→ Work required
Set out exactly every line of the entries below, starting at the line that holds "Viewport: 474px width, 405px" and stopping after the line that holds "You are a computer-use agent. This".

→ Excerpted records
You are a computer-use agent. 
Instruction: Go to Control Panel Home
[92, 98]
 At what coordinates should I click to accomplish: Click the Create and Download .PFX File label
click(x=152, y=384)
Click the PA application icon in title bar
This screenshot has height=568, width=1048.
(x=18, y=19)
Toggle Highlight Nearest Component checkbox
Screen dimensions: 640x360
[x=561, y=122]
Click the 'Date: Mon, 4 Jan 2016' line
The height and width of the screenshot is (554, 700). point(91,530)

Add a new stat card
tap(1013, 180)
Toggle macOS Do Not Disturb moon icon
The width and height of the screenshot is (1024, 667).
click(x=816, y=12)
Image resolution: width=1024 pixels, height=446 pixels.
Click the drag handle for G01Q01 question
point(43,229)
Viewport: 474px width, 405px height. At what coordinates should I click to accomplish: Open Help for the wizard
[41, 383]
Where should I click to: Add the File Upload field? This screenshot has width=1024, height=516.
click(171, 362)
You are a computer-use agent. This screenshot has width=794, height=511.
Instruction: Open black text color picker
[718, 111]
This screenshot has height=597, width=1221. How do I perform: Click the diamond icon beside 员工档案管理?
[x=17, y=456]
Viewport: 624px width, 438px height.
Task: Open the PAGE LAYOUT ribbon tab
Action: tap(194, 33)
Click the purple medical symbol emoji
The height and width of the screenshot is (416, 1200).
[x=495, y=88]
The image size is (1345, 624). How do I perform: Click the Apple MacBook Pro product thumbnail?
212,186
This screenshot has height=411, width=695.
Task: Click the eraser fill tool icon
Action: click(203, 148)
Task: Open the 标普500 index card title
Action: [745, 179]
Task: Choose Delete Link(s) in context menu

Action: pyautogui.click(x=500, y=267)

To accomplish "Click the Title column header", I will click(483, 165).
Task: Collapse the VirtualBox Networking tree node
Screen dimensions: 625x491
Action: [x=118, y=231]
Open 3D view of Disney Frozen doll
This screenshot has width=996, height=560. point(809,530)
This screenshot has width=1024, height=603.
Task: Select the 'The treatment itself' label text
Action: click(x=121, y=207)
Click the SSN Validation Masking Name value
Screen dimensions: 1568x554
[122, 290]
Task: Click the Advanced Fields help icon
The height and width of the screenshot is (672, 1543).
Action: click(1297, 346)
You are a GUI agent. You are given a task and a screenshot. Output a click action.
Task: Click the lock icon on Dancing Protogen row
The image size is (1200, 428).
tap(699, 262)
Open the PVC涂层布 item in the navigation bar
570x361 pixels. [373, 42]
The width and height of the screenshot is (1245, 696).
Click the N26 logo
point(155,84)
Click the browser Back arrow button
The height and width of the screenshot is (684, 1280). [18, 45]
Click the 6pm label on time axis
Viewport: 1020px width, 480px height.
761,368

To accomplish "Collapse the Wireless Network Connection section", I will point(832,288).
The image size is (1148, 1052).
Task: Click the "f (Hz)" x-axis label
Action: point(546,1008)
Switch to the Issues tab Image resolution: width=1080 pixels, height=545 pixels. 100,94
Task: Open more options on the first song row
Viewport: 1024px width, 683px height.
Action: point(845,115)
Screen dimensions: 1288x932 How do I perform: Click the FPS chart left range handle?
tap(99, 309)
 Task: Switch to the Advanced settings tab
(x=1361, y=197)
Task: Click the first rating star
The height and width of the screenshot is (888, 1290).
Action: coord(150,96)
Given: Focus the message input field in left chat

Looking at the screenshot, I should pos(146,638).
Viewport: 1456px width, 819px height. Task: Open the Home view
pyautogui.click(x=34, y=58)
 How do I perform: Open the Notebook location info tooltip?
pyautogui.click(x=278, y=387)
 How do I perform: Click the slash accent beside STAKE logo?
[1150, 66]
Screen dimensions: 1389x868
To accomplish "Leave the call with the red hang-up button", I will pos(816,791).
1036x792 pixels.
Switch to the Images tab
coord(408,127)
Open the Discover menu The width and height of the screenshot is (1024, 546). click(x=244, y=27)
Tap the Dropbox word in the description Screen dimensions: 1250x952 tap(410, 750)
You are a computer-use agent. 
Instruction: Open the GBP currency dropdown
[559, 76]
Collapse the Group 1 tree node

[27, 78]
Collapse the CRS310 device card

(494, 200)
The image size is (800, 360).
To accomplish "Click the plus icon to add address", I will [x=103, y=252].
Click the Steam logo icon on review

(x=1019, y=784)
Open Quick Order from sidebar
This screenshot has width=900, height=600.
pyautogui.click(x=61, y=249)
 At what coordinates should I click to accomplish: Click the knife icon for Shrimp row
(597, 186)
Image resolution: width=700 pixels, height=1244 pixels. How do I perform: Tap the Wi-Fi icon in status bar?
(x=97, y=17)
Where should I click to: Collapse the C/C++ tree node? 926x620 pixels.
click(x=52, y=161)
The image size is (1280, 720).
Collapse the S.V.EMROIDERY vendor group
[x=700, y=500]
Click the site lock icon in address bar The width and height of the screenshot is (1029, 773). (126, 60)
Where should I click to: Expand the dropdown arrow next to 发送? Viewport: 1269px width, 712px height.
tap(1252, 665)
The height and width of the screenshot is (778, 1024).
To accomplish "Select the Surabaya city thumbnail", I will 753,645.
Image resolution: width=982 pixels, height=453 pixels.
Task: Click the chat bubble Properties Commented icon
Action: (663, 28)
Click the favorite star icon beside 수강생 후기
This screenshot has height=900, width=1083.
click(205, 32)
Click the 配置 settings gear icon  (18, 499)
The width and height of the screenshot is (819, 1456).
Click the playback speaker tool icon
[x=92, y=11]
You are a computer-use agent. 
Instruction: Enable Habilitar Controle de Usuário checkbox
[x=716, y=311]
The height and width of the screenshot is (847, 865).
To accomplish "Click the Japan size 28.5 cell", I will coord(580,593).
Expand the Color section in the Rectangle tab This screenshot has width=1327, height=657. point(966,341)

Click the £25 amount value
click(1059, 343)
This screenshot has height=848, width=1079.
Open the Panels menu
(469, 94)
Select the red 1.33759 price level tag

→ Completed exercise
Viewport: 474px width, 405px height. At what coordinates should I click to accomplish: Open Help for the wizard
[41, 383]
Where should I click to: Add the File Upload field? This screenshot has width=1024, height=516.
click(171, 362)
You are a computer-use agent. This screenshot has width=794, height=511.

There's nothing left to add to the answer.